I suggest, we construct a kind of "triangles generator":
We take a circle of any diameter, draw a chord AC from the endpoints of the chord we draw two line segments, the ends of which intersect on the circle.
Symmetrically we draw two other segments on the other side of the chord and we got two triangles.
When the chord is coincides with diameter the triangles are identical.
The final touch – we connect the vertices of the triangles by line a-a.
"Triangles generator" is ready let's start generate.
For this purpose we are doing two things:
1) Moving the chord parallel to itself from the diameter stepwise with any resolution you choose.
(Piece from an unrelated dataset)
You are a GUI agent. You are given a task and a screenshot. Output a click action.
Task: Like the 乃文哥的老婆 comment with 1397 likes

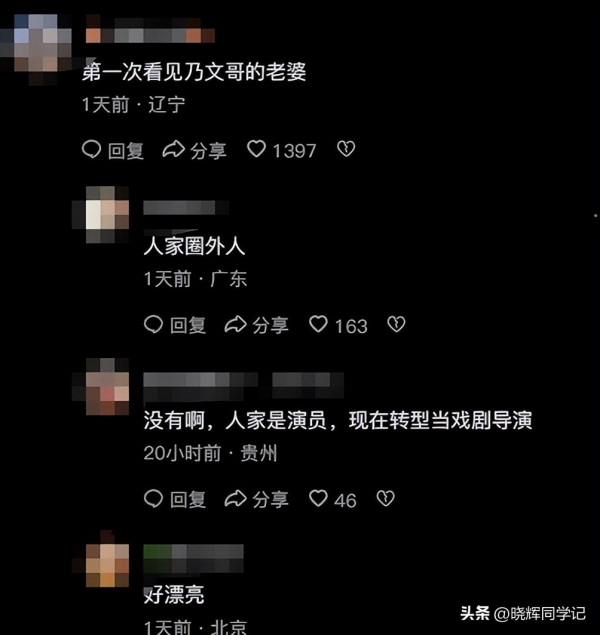(x=256, y=149)
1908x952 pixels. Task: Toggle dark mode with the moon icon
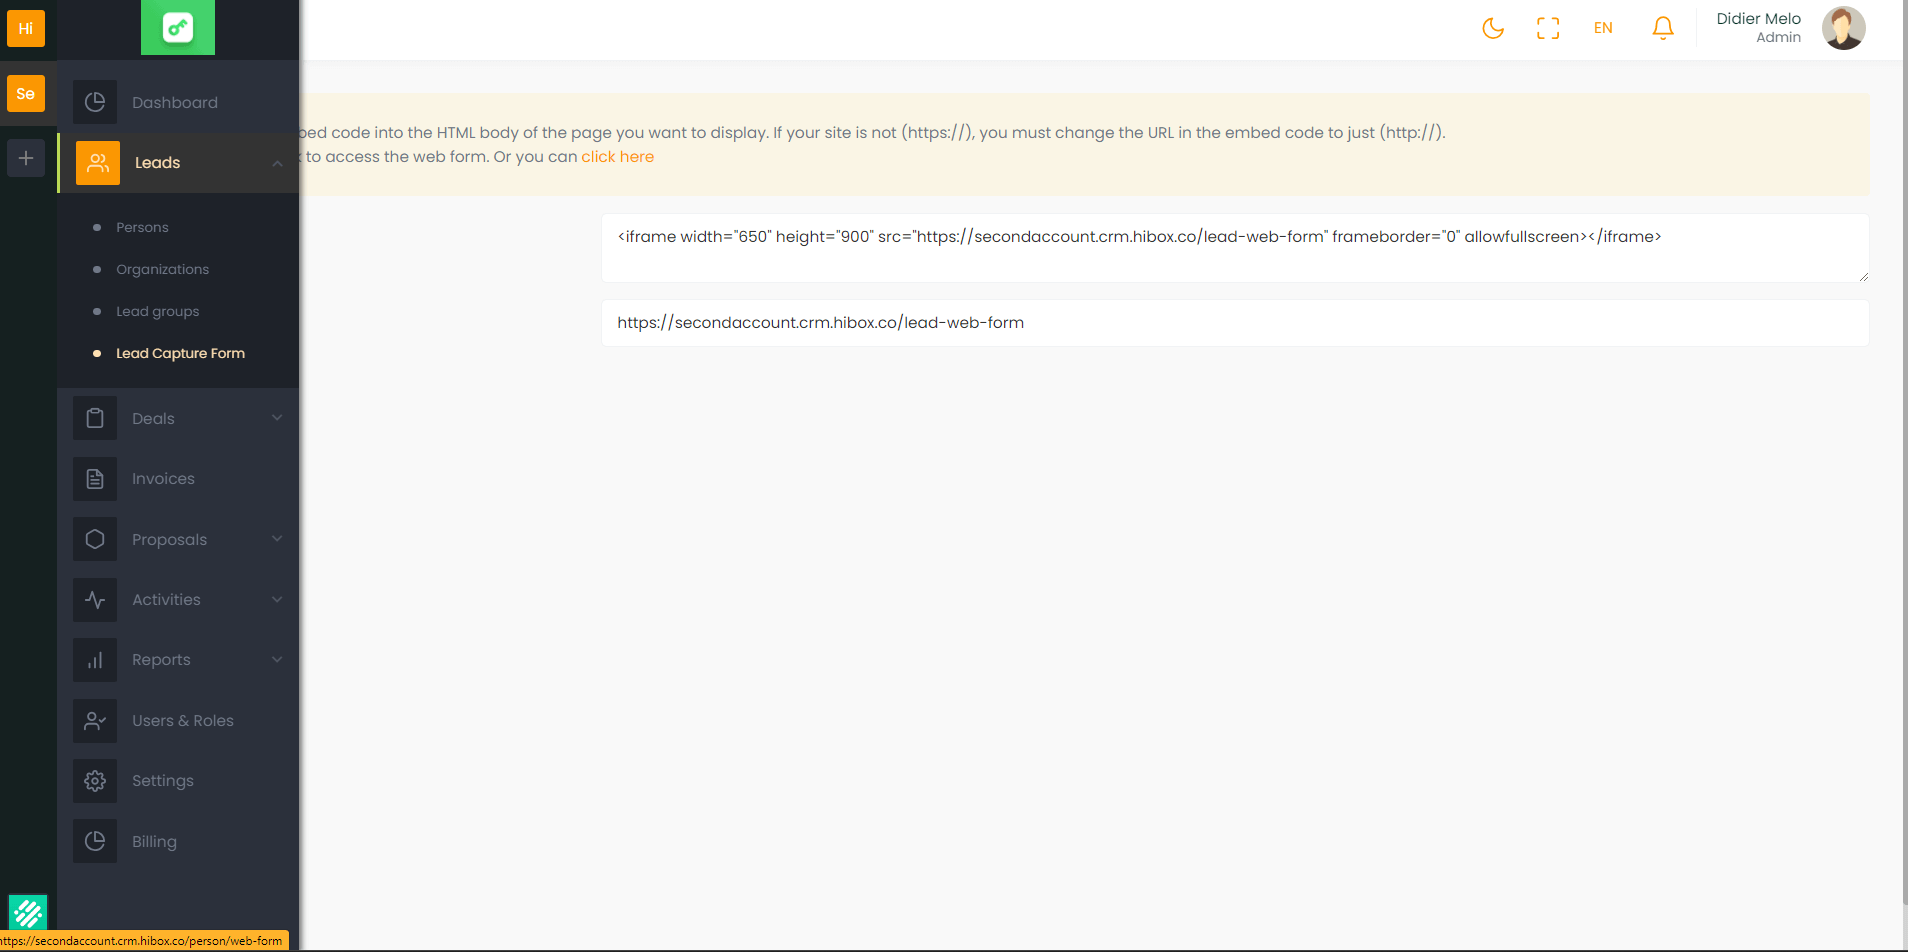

2) At each step we move the line a-a together with the vertices of the triangles from point B to point A.
By action 1 we iterate through all possible angles at the vertices of the triangles. (Look at nice animation here)
By action 2 - iterate through all possible conjugate base angles.
Eventually we generate all possible variants of triangles.
At the resolution tending to zero we get close to infinite number of triangles, but an interesting observation for us, that in any case each specific obtuse triangle always has one corresponding acute-angled triangle.
In other words:
THE PROBABILITY OBTAIN OBTUSE TRIANGLE AT RANDOM CHOICE IS 50%.
One must be careful when defining random triangles.
There are many ways, yielding various distributions.
The OP requires a particular method: selecting three points at random. = which means choose random triangle =
This is easily done (for the unit circle) by selecting x and y values in the closed
interval [-1, 1] and discarding any points for which x2+ y2>1.
Inspecting a million or so triangles constructed from triplets of such
points gives a clear answer to the probability in a finite region.,
Please pay attention - I prove clearly that any obtuse triangle corresponds to one of the acute-angled, which shows clearly that we have 50% chance to choose one or the type no matter in which way you do it.